Above: art work on the walls of Jail 21.

The individual cells were dedicated to life size paper mache figures depicting various Nicaraguan folk myths. Many of these myths were associated with women who had been mistreated or abused and then took revenge upon men. Four examples are: The Woman in High Heels; The Bride of Tola; The Flying Woman; and Grab your Tit. I will not discuss all the myths, but have chosen to detail the initially the latter myth, using the exact words in the signage:

A woman was raped and lost her baby; she went mad because she could not find her son. She produce (sic) a lot of milk and her breasts got bigger giving her lots of pain and that’s why every child she can find will tell them ‘Grab your Tit, Grab your Tit.

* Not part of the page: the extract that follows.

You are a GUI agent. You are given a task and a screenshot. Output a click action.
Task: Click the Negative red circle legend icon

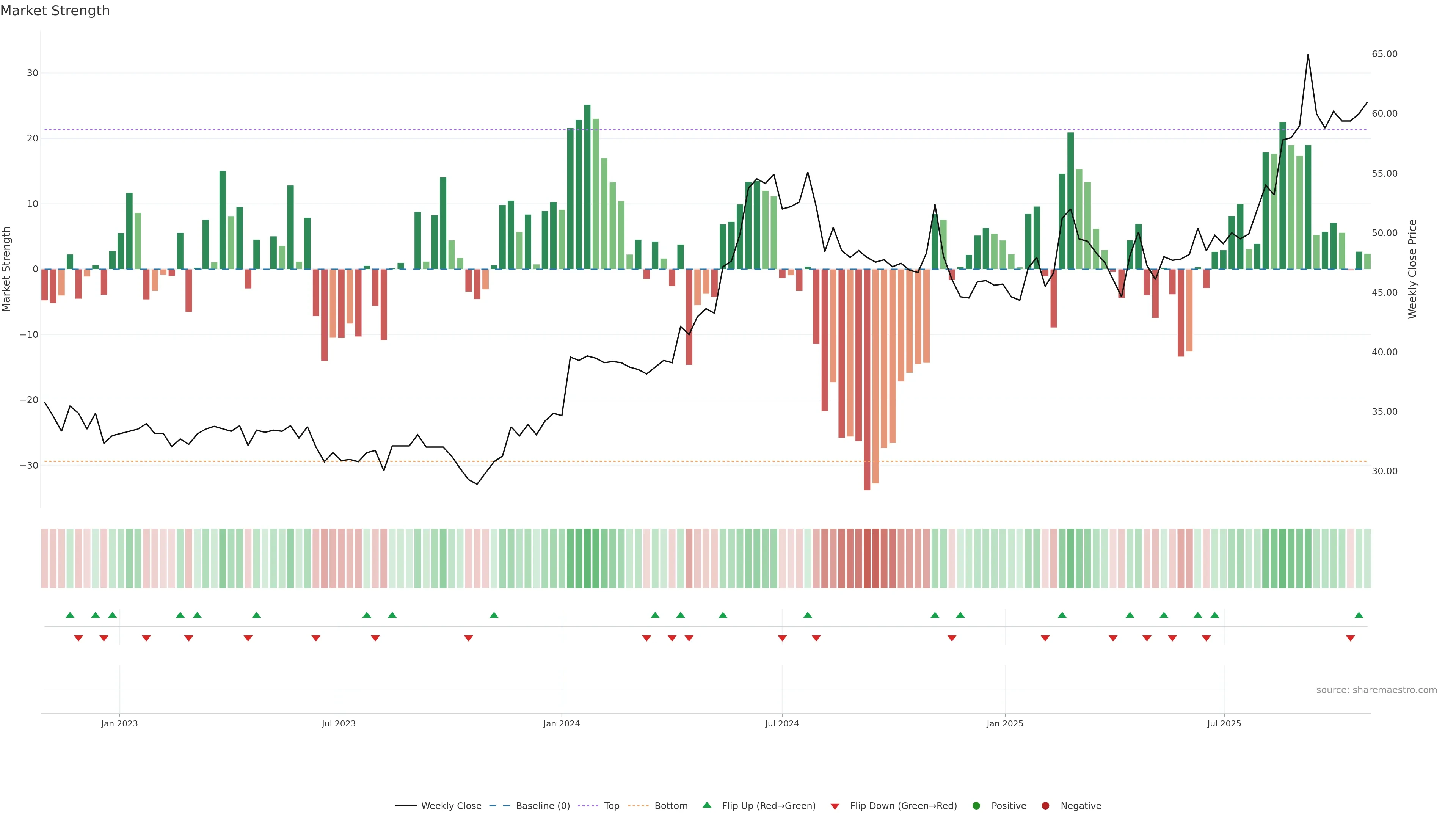click(x=1045, y=806)
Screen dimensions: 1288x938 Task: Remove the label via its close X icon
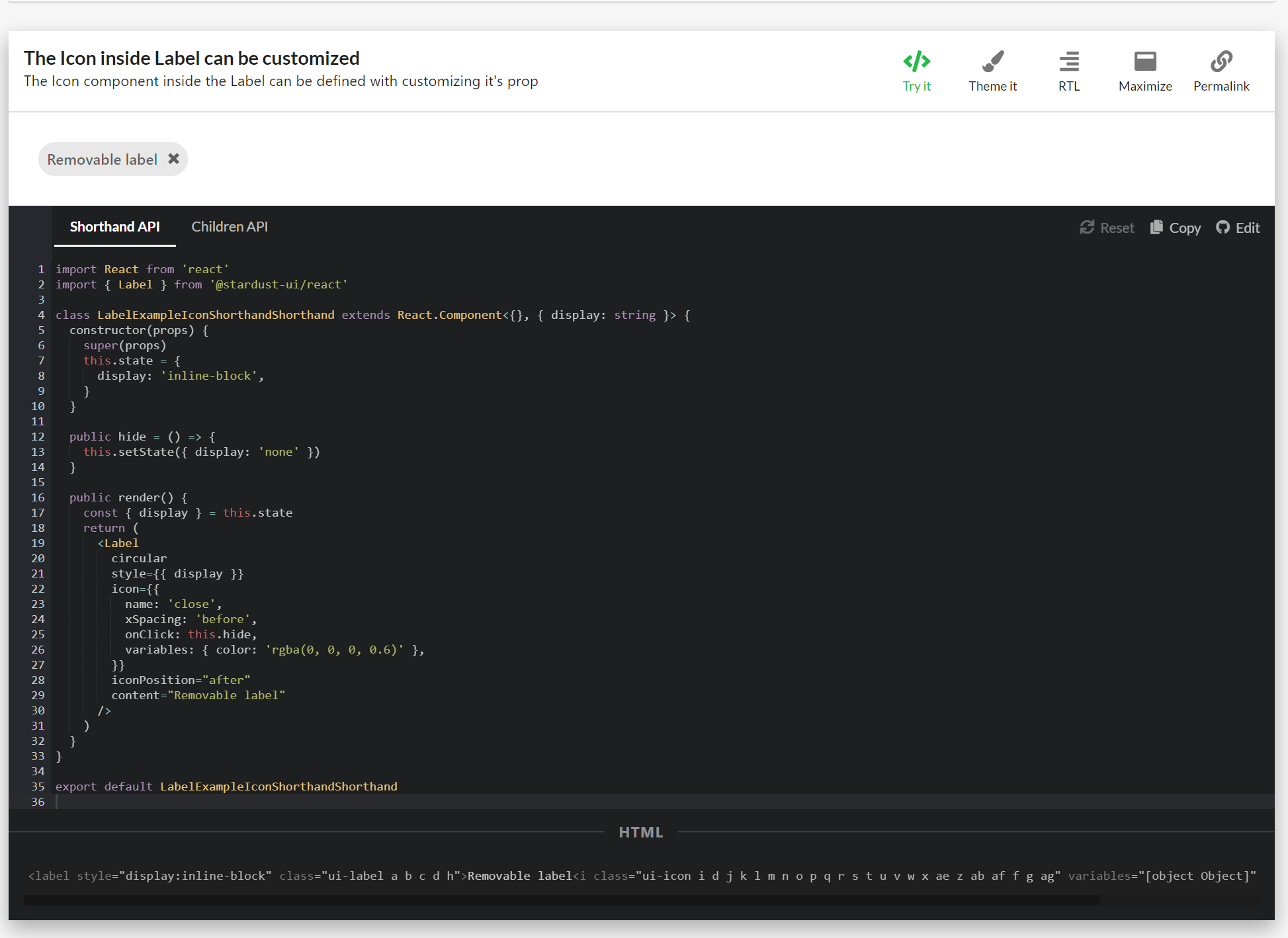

I think the sign should have read Grab my Tit…

Above: paper mache figure Grab your Tit.

The Flying Woman:

The myth of the Flying Woman was born for many people believing that evil spirits or women who deal with Satan can transform into barn owls or black and brown butterflies. Some people guarantee they are the messages of witches. This is believed in many places in Nicaragua and that’s why if a black or brown butterfly gets into your house people take it away fearing that something bad occurs in the house. When barn owls sing, many people curse it for being (a) Jinx.

Above: the Flying Woman.

Above: the Nahua Oxcart is associated with the mistreatment of indigenous peoples by the Spanish. The cart is heard only at night, and supposedly announces death.

On our last morning we visited the botanical gardens situated approximately five kilometres out of town – to go birdwatching. The bird watching was slow going….We caught a taxi to arrive at 8am when the gates opened. The gardens were a loose structure with a few plantings, a vegetable garden, a butterfly garden and a children’s playground, but most of these gardens were seriously overgrown with weeds. A large section of the garden was untouched forest. Two different rivers boarded the botanical gardens – one unpolluted, the other a mass of plastic rubbish. We saw some extremely large odd shaped seed pods called ‘elephant ears’.

Above: elephant ear seed pods from the Tradescantia zebrina Heynh. ex Bosse tree.

Above: a Rufous-naped Wren in the Leon botanical gardens. These wrens have similar calls and behaviours to Australian babblers.

Our next destination is the Miraflor protected area north-east of Leon.